TASK DESCRIPTION: Set down exactly the entries below, beginning at their first line and ending at the line with "Select the Polygon tool".

————————

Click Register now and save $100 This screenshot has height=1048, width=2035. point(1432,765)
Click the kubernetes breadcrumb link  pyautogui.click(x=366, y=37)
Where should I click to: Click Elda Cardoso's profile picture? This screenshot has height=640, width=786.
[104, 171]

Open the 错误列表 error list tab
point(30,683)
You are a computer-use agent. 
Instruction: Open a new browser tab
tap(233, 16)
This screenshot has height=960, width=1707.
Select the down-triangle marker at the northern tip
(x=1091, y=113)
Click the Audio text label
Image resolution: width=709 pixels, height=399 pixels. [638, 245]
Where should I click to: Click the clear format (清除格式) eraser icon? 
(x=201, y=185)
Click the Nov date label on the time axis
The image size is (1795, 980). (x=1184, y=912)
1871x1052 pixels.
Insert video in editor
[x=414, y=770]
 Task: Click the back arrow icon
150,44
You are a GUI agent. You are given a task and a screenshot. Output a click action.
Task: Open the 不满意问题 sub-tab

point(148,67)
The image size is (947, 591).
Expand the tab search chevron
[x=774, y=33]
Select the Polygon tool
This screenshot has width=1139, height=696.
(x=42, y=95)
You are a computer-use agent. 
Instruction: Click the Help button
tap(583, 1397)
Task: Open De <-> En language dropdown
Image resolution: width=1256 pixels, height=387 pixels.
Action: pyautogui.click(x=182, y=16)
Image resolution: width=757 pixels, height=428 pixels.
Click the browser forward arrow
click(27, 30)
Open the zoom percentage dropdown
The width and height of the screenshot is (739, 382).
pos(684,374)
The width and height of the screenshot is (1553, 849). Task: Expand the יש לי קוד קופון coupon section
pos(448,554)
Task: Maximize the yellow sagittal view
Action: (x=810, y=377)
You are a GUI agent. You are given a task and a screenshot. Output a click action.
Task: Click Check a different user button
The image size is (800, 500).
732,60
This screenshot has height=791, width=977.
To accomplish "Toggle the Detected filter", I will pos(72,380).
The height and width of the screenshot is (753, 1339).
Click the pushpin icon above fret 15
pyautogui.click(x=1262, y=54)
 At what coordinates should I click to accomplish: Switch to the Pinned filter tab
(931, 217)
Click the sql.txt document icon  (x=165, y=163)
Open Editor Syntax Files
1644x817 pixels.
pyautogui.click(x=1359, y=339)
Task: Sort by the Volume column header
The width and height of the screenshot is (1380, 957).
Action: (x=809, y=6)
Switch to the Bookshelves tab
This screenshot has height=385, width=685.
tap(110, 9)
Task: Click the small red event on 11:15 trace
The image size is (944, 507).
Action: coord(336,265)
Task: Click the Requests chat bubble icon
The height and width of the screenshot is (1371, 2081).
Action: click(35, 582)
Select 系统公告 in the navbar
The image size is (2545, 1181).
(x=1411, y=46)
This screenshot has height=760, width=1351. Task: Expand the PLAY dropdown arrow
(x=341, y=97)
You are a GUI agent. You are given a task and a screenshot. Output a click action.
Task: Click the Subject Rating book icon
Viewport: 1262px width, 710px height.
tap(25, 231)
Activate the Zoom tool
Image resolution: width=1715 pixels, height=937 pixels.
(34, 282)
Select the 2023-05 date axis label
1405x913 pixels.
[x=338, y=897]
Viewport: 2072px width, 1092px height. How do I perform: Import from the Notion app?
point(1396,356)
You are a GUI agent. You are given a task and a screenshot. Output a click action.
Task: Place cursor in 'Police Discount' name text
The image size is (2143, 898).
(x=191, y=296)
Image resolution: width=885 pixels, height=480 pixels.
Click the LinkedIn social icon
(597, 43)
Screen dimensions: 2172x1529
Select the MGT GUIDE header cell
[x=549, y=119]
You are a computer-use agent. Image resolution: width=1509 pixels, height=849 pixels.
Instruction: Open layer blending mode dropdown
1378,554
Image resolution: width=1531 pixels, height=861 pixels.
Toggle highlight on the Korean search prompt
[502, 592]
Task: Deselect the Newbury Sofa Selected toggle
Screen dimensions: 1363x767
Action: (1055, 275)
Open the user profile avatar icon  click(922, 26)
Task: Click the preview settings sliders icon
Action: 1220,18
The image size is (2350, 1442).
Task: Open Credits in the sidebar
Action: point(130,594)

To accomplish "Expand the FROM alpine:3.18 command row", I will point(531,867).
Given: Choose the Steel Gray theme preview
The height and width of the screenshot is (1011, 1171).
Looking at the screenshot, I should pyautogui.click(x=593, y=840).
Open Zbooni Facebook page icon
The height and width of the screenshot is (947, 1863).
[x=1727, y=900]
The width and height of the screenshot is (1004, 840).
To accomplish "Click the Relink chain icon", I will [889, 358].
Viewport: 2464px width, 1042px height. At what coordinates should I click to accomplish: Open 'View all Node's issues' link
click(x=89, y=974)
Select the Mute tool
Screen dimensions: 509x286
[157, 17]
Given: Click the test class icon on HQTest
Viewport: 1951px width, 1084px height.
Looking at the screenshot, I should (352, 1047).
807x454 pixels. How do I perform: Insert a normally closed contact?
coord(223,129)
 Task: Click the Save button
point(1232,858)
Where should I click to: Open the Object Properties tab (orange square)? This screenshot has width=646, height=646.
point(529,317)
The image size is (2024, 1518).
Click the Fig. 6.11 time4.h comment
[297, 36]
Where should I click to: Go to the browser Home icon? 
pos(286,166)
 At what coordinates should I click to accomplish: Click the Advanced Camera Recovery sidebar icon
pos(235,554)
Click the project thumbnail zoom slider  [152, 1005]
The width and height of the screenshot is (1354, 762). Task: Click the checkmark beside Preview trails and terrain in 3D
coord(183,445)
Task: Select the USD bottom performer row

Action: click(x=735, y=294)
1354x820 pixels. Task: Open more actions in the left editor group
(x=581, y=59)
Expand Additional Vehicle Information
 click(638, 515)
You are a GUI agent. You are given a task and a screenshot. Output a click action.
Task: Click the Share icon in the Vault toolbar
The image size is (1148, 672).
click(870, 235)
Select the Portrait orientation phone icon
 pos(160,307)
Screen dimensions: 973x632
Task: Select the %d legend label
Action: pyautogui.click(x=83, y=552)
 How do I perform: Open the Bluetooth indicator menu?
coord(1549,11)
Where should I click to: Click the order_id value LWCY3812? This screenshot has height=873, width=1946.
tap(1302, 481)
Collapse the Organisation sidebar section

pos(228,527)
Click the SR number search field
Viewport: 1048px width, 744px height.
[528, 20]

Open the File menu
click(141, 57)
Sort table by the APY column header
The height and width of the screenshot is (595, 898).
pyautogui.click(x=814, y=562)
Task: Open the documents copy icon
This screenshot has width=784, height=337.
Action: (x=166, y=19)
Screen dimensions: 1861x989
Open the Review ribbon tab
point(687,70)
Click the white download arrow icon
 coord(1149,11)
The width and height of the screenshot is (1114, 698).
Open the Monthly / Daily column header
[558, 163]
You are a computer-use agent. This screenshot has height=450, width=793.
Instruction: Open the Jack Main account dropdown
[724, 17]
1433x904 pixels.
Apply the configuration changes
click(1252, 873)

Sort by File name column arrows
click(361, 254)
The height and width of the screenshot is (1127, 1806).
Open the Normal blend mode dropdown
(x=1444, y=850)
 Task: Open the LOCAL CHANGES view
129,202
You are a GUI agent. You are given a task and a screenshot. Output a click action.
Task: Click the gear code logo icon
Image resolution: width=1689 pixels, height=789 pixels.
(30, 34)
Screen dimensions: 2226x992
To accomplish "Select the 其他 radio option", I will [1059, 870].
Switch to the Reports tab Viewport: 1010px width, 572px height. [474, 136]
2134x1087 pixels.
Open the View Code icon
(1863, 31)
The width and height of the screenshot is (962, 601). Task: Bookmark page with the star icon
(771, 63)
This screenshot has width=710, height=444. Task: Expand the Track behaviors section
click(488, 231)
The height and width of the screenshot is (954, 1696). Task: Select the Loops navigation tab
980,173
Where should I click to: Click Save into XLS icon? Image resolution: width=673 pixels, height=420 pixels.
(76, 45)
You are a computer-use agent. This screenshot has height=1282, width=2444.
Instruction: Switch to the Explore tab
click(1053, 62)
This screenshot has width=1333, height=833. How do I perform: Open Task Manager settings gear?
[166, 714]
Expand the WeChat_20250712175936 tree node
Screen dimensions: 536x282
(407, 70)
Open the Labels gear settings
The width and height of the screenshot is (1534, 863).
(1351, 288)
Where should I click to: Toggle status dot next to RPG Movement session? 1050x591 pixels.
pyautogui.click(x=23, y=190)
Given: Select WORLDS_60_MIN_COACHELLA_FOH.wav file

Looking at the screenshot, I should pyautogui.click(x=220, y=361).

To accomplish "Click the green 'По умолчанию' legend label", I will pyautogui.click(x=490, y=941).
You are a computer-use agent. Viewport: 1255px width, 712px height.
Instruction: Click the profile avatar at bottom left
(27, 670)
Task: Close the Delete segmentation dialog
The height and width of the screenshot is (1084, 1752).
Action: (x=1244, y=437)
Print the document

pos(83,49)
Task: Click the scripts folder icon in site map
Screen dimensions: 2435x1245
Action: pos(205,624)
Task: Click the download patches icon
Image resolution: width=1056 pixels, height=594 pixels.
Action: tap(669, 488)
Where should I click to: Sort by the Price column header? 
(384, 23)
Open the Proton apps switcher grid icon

————————

EXPECTED ANSWER:
Click Register now and save $100 This screenshot has height=1048, width=2035. point(1432,765)
Click the kubernetes breadcrumb link  pyautogui.click(x=366, y=37)
Where should I click to: Click Elda Cardoso's profile picture? This screenshot has height=640, width=786.
[104, 171]

Open the 错误列表 error list tab
point(30,683)
You are a computer-use agent. 
Instruction: Open a new browser tab
tap(233, 16)
This screenshot has height=960, width=1707.
Select the down-triangle marker at the northern tip
(x=1091, y=113)
Click the Audio text label
Image resolution: width=709 pixels, height=399 pixels. [638, 245]
Where should I click to: Click the clear format (清除格式) eraser icon? 
(x=201, y=185)
Click the Nov date label on the time axis
The image size is (1795, 980). (x=1184, y=912)
1871x1052 pixels.
Insert video in editor
[x=414, y=770]
 Task: Click the back arrow icon
150,44
You are a GUI agent. You are given a task and a screenshot. Output a click action.
Task: Open the 不满意问题 sub-tab

point(148,67)
The image size is (947, 591).
Expand the tab search chevron
[x=774, y=33]
Select the Polygon tool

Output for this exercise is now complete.